It’s 1:29pm, I’m shovelling some supremely scrambled eggs into me, and reading over my notes on turnabouts and reversing around a corner in the hope that my study will compensate for my lack of practice. Lack of, meaning none. Zilch.
It’s a Monday. I know it’s a Monday because my instructor shows me the soles of his black and red striped socks with the word ‘Monday’ stitched on the bottom. Left out for him by the missus, he tells me. “Can’t be wearin’ Tuesday’s socks on a Monday – that’s a fair bad start to the week,” he warns.
Being my penultimate set of lessons, I’m feeling slightly emotional. Despite the occasional cardiac arrest, I’ve enjoyed learning about my instructor’s favourite chippers, pubs, songs and spice bags. Without revealing too many spoilers, this sentimentality would quickly be washed away as it became apparent that I, like many others, will no doubt be availing of an extra helping of lessons once my 12 are finished. I can almost hear the echo in my Ulster Bank vault.

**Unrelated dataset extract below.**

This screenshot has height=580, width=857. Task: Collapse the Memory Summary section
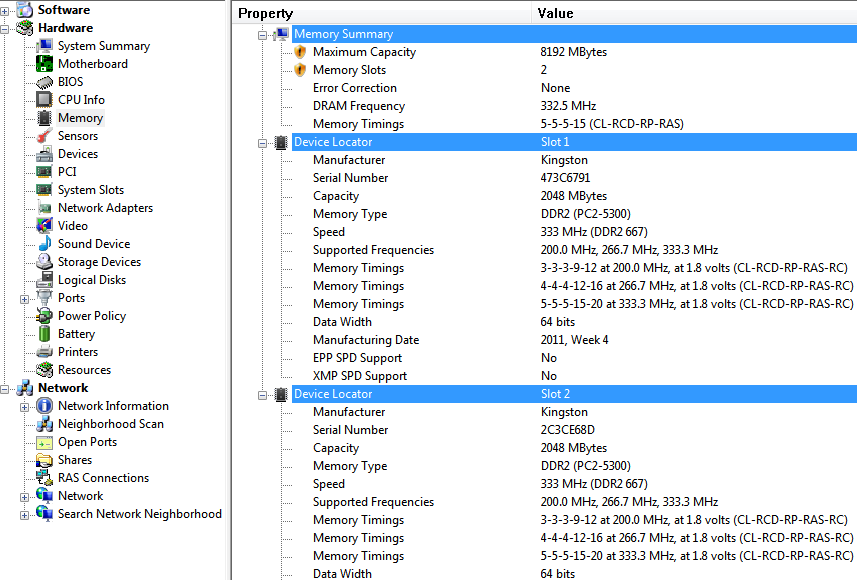[264, 34]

This week’s lesson revolves around the test structure and route, leaving me utterly terrified with a week of nightmares about killer kerbs and haunting hill-starts. We head first for the conundrum that is the Naas Test Centre. “Pick any spot there, Ais,” my instructor says, pointing at the row of lovely wide accessible spaces outside the centre. All of a sudden my mind thinks I’m on Derek Mooney-era Winning Streak, in an internal battle to choose between Poulaphouca Dam, the Giant’s Causeway and Bunratty Castle. With the tick of the indicator mirroring the shouts from the RTÉ studio audience going “THE DAM GIANT’S POULARATTY CASPHOUCA”, I panic and swing a sharp right straight down the line dividing two of the lovely wide accessible spaces.
“Open the door there and check if you’ve space Aisling,” my instructor jeers. Sure enough I’ve a good metre and a half on each side. It looks good to me. Learner’s Best Friend a.k.a dual controls take over again as Derek Mooney steers us neatly into Bunratty without so much as the skim of a wing mirror.
The next while is spent going through the test layout, what you need to know and what they’re looking for. It’s more a case of not being too shit at one thing, rather than being unreal at everything. It’s slightly disconcerting to find out that you can’t fail your test even if you don’t know one road sign, road marking or vehicle mechanism. “Some lads can’t read,” my instructor says. How comforting.
We head on to the test hotspots to practice turnabouts and reversing around corners. This is when the real confessions of a provisional driver come in. I sheepishly admit to not having attempted either since I was taught them about two months ago (he hands me a cough sweet in memory of that fateful lesson). To put it simply, some practice wouldn’t have gone a-miss.
It’s all getting very finicky and my instructor is increasingly picky. Braking too early here, turning too wide there – it’s getting real. The days of being praised for not cutting out several times at traffic lights are long gone. We spend the rest of the lesson following a small red ’02 Renault Clio carrying two rather hairy gents also practicing driving “for the craic”.
“Jaysus, look at the beards on them.”
“D’ya like someone with a big beard?”
“Folley the bearded ones Aiso.” It turns out the bearded ones live rather close to me.
Upon arrival to my house I boldly ask to attempt the reverse around a corner manoeuvre into my driveway – save him the hassle, how sound. Here we go, fix the mirrors, look 360, reverse gear, all going well. I’m rolling back nicely and an unexpected force propels me forward just as I notice the glaring pillar in my rear view mirror. My instructor, foot firmly on his own brake pedal gives me a look which says our lessons are by no means numbered.